What The Economist Got Wrong About Breast Milk - Augustine's Response


Dear Reader,

The Economist published a piece this week on "Why women cannot make enough breast milk." It wore its citations well. It spoke with measured confidence. And it will quietly convince thousands of new mothers that their bodies are broken — when the evidence says otherwise.

The overwhelming majority of women are physiologically capable of feeding their babies. What fails them is not their mammary glands. It's the support, the education, the community, and the culture around them.

This one made me angry. Read my response below:


The Economist's Breastfeeding Story Is Part of the Problem

There is a particular kind of harm that arrives dressed in the language of science. It wears citations well, speaks with measured confidence, and it leaves new mothers more frightened, more alienated from their own bodies, and more convinced that the thing they are trying to do is beyond them.

The Economist's recent piece on why many women "cannot make enough breast milk" is precisely this kind of harm.


What Is Actually True

The overwhelming majority of women are physiologically capable of producing sufficient milk for their infants. This is not a controversial claim. It is one of the most robustly supported facts in the entire field of human lactation. The mammary gland, shaped by millions of years of mammalian evolution, is not a defective organ. It is exquisitely designed to do exactly what a nursing infant requires of it.

The number of women with genuine, primary lactation insufficiency rooted in irreversible glandular pathology is small — very small. Those women deserve accurate diagnosis, compassionate support, and real clinical attention. They do not deserve to be used as the headline framing for a story that will be read by millions of new and expectant mothers who are already drowning in anxiety.


What That Story Does in the World

It gives a name and a veneer of scientific legitimacy to the single most corrosive belief in breastfeeding culture today: the belief that the body has failed. That the problem is cellular, structural, beyond the mother's influence or understanding. That she is, at some level, broken.

This is not science. This is mythology with footnotes.

What does the research actually show, consistently, across decades of lactation science and clinical observation? It shows that perceived insufficient milk supply is among the most common reasons women discontinue breastfeeding. Perceived. Not measured. Not diagnosed. Not confirmed by any clinical threshold or biomarker.

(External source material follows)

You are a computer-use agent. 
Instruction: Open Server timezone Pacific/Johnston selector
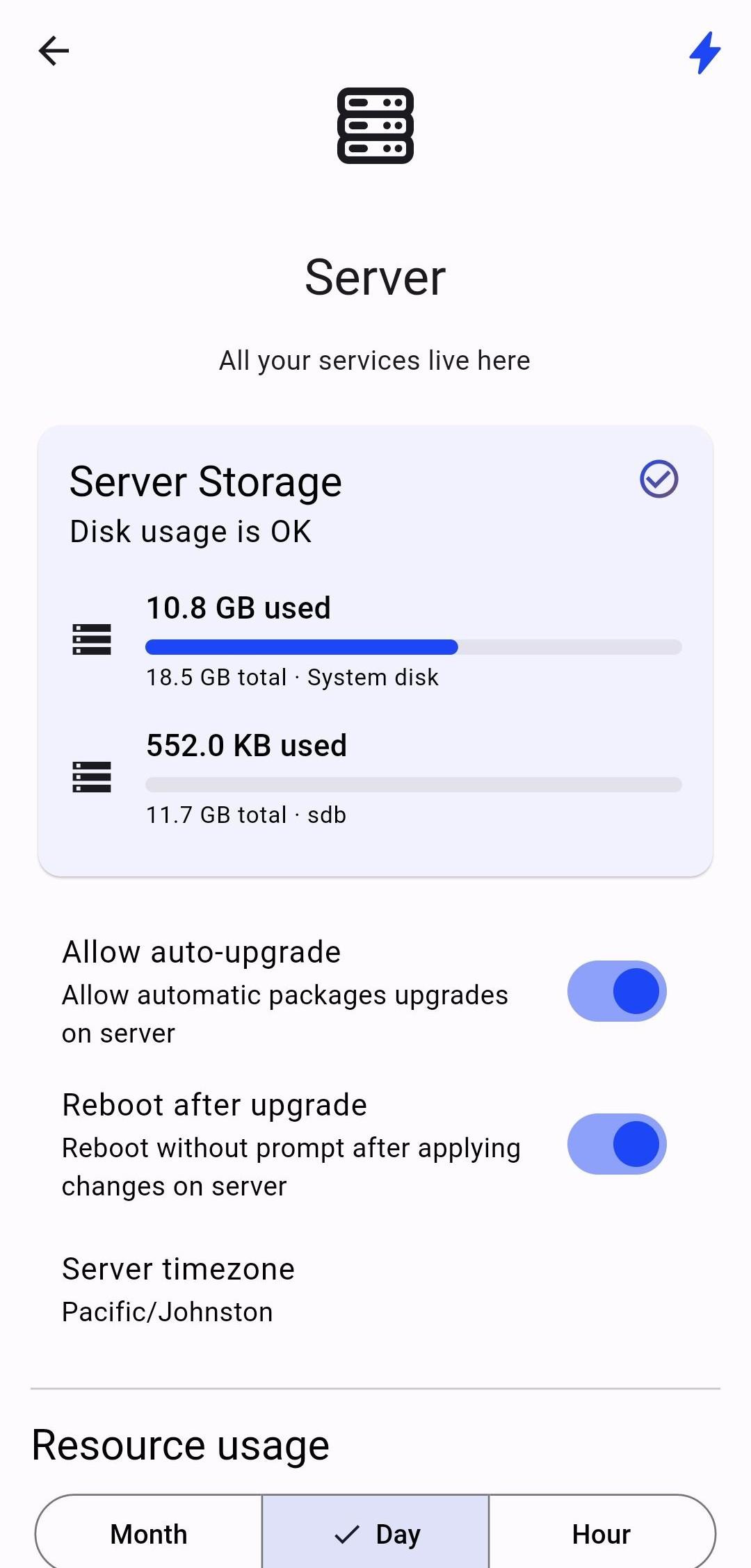coord(178,1290)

Women stop because they believe they are failing — and they believe they are failing because no one has ever explained to them how lactation actually works. They have not been told that:

  • The breast is not a storage vessel but a dynamic, demand-responsive system
  • Cluster feeding is biologically normal and not a sign of starvation
  • The sensation of fullness is not a reliable proxy for supply
  • A baby who nurses frequently for comfort is not evidence of poor milk quality

They have not been told any of this because we live in a culture that is deeply, structurally uncomfortable with breastfeeding — and has outsourced infant feeding education to the internet, where it is handled by strangers with opinions and formula companies with budgets.